Thanks Jason and Isaac - nice pic, too ;) Can I get your input on this picture? There is not really a way to get my drain at the lowest point of the pvc runs. If I was to disable solar in the winter and leave the spicket / drain valves open, would I still need to worry about the pipe that is slightly underground, or would having the valve open allow the water to expand up the pipe if needed in freezing weather? Apologize in advance for the great artistry ;)ttt.jpg
 
In that case you would probably be better off with a drain as close to the end of the loop as you could get and a plug you could remove on the other side of the loop where you could blow out the water with a shop vac, etc.
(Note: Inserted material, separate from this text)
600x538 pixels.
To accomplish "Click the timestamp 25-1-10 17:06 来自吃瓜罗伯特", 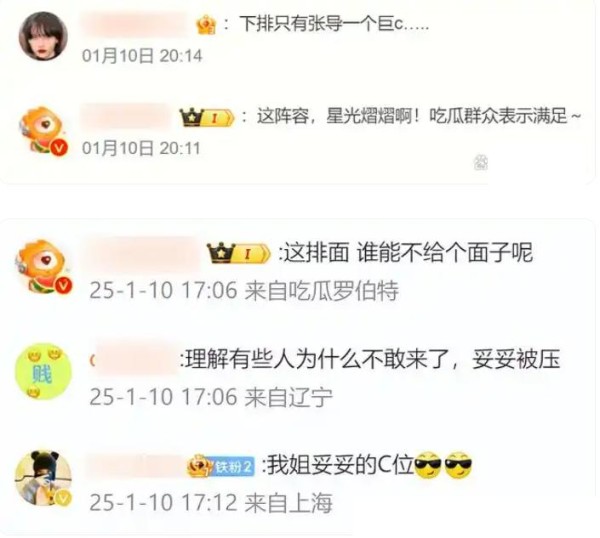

You would also want isolation valves for both sides of the solar loop.

Ike
 
Hey Isaac,

Ok, that's a good idea on blowing the lines out - any suggestion on the removable plug? I suppose I could just take the shopvac onto the roof (fortunately, it's pretty flat where the panels will be!) and then disconnect the in and out to the panels, put the drain at the equipment pad (and open it!), and then blow the lines clear from the roof?

I plan to place an isolation valve on the input and output from solar, as well as a check valve coming out of the filter, and another on the solar return to system - sound correct? For the isolation valves, I suppose I would install that first, and then the drains directly thereafter?

Thanks again, really appreciate your input!